Task requirements - Of the entries below, restate word for word only the section that runs from the line with "[button] (2546, 47)" to the line with "Лиозно (161, 309)", counting both ends.

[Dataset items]

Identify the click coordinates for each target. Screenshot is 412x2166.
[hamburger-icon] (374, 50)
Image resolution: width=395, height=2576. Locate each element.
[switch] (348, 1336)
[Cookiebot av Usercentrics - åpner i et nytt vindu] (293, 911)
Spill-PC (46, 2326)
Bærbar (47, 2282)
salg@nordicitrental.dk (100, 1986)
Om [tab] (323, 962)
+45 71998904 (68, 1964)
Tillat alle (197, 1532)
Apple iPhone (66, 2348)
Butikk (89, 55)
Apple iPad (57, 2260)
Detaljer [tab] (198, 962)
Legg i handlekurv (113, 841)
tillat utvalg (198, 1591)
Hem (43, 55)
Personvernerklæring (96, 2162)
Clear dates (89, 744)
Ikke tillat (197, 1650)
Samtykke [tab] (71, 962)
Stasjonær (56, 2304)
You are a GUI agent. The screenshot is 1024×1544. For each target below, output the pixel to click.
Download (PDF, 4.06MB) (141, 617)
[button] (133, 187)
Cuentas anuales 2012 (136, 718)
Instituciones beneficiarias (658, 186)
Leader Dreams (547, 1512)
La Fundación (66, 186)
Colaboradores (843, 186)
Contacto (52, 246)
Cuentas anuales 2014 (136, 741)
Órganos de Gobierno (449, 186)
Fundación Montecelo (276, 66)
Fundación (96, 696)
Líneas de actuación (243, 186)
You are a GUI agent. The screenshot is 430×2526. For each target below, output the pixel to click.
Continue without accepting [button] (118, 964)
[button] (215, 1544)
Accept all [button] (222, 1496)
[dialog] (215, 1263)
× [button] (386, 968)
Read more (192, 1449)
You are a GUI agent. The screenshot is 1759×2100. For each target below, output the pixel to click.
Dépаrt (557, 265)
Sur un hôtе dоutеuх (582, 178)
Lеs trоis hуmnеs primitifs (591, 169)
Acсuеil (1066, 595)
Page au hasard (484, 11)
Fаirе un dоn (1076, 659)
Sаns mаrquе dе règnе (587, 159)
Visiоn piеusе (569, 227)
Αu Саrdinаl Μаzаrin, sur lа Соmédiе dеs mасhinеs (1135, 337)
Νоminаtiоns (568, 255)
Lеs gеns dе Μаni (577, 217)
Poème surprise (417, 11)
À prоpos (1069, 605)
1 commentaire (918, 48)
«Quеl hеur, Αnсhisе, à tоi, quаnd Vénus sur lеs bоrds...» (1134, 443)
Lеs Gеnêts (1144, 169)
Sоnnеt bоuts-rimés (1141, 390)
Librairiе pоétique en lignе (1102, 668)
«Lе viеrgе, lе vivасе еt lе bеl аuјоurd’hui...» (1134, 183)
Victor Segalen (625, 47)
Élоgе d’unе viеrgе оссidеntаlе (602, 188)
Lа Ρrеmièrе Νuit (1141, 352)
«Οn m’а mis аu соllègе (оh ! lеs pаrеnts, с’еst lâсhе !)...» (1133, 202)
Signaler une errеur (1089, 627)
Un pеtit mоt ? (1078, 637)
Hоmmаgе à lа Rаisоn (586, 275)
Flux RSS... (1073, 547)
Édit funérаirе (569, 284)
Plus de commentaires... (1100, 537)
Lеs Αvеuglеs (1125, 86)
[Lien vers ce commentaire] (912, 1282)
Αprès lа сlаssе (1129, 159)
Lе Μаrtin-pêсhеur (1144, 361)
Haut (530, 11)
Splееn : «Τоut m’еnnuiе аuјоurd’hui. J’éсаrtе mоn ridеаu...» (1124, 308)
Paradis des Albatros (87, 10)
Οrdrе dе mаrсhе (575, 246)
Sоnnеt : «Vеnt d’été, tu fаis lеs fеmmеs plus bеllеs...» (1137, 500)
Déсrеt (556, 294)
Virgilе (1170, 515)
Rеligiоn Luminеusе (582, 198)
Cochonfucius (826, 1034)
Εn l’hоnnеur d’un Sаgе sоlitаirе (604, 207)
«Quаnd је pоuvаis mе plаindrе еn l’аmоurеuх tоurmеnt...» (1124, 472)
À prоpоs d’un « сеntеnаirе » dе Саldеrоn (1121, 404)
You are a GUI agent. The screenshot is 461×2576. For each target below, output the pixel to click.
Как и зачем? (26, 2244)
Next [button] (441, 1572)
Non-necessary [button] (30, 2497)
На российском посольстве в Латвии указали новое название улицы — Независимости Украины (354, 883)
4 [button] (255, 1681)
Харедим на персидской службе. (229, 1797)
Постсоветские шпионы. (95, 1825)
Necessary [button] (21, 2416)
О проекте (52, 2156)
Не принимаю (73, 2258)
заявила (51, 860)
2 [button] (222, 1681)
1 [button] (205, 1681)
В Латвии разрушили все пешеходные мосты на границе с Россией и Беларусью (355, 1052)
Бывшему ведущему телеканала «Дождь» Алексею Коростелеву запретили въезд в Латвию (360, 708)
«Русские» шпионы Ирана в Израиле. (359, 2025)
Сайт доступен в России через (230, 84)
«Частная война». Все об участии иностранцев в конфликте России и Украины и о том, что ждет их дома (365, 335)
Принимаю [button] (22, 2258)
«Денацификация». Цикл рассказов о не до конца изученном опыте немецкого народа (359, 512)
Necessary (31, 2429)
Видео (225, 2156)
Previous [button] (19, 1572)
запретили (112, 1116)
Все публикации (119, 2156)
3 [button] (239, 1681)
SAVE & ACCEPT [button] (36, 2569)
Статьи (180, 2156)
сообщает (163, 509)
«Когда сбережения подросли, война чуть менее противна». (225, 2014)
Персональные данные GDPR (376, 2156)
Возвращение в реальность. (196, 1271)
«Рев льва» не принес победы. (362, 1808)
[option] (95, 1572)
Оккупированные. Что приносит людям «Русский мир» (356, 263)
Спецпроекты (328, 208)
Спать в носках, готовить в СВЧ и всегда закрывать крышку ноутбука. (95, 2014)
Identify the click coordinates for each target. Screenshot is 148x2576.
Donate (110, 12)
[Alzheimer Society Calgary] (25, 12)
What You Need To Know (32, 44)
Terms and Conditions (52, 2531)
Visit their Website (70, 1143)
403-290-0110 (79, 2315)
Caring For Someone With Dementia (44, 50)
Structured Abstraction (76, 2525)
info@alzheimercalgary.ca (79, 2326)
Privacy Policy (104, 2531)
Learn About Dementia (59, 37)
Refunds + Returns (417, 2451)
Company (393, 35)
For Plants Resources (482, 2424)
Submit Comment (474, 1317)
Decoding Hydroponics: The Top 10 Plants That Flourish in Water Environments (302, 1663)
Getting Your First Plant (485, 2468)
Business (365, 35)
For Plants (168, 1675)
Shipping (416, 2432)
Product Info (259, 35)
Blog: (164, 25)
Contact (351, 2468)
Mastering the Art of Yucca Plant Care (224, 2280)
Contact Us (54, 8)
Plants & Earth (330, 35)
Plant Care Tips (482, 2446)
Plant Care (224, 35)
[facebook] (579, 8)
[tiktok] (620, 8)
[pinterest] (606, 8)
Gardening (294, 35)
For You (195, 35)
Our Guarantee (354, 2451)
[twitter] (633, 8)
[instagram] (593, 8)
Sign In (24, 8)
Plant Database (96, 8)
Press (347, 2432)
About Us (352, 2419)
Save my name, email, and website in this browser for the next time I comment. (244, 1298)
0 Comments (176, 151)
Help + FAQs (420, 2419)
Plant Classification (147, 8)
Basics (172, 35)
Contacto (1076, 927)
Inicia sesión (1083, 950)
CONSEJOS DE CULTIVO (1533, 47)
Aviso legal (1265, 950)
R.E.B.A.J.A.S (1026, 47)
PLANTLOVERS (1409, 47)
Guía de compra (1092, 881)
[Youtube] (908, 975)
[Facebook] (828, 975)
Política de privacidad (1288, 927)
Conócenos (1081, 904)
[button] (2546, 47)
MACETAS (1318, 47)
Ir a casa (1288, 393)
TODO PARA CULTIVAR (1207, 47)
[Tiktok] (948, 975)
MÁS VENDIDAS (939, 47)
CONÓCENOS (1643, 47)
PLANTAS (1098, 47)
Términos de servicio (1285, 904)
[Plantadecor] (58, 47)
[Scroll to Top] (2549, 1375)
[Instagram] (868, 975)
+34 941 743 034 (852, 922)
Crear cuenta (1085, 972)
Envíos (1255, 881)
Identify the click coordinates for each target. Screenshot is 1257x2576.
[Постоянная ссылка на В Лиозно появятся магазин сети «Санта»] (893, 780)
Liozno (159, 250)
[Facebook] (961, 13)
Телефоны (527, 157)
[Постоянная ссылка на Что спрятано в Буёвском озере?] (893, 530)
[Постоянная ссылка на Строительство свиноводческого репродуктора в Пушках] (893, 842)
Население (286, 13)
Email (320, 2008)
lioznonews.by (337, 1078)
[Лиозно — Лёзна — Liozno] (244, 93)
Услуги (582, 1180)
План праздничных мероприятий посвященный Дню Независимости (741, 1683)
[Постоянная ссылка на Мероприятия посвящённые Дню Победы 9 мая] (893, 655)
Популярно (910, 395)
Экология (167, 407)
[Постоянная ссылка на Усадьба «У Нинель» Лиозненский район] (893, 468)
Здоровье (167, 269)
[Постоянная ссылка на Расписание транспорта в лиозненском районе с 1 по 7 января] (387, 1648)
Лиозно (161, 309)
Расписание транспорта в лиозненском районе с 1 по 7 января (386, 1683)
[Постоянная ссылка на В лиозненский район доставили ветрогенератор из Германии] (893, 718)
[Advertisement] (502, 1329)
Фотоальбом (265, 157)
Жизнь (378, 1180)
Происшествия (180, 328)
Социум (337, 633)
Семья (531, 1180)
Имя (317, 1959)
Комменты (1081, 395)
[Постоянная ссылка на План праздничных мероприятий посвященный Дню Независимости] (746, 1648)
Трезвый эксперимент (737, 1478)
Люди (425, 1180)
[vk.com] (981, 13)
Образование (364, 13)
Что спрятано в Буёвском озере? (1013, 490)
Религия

Result of this exercise -
[button] (2546, 47)
MACETAS (1318, 47)
Ir a casa (1288, 393)
TODO PARA CULTIVAR (1207, 47)
[Tiktok] (948, 975)
MÁS VENDIDAS (939, 47)
CONÓCENOS (1643, 47)
PLANTAS (1098, 47)
Términos de servicio (1285, 904)
[Plantadecor] (58, 47)
[Scroll to Top] (2549, 1375)
[Instagram] (868, 975)
+34 941 743 034 (852, 922)
Crear cuenta (1085, 972)
Envíos (1255, 881)
Identify the click coordinates for each target. Screenshot is 1257x2576.
[Постоянная ссылка на В Лиозно появятся магазин сети «Санта»] (893, 780)
Liozno (159, 250)
[Facebook] (961, 13)
Телефоны (527, 157)
[Постоянная ссылка на Что спрятано в Буёвском озере?] (893, 530)
[Постоянная ссылка на Строительство свиноводческого репродуктора в Пушках] (893, 842)
Население (286, 13)
Email (320, 2008)
lioznonews.by (337, 1078)
[Лиозно — Лёзна — Liozno] (244, 93)
Услуги (582, 1180)
План праздничных мероприятий посвященный Дню Независимости (741, 1683)
[Постоянная ссылка на Мероприятия посвящённые Дню Победы 9 мая] (893, 655)
Популярно (910, 395)
Экология (167, 407)
[Постоянная ссылка на Усадьба «У Нинель» Лиозненский район] (893, 468)
Здоровье (167, 269)
[Постоянная ссылка на Расписание транспорта в лиозненском районе с 1 по 7 января] (387, 1648)
Лиозно (161, 309)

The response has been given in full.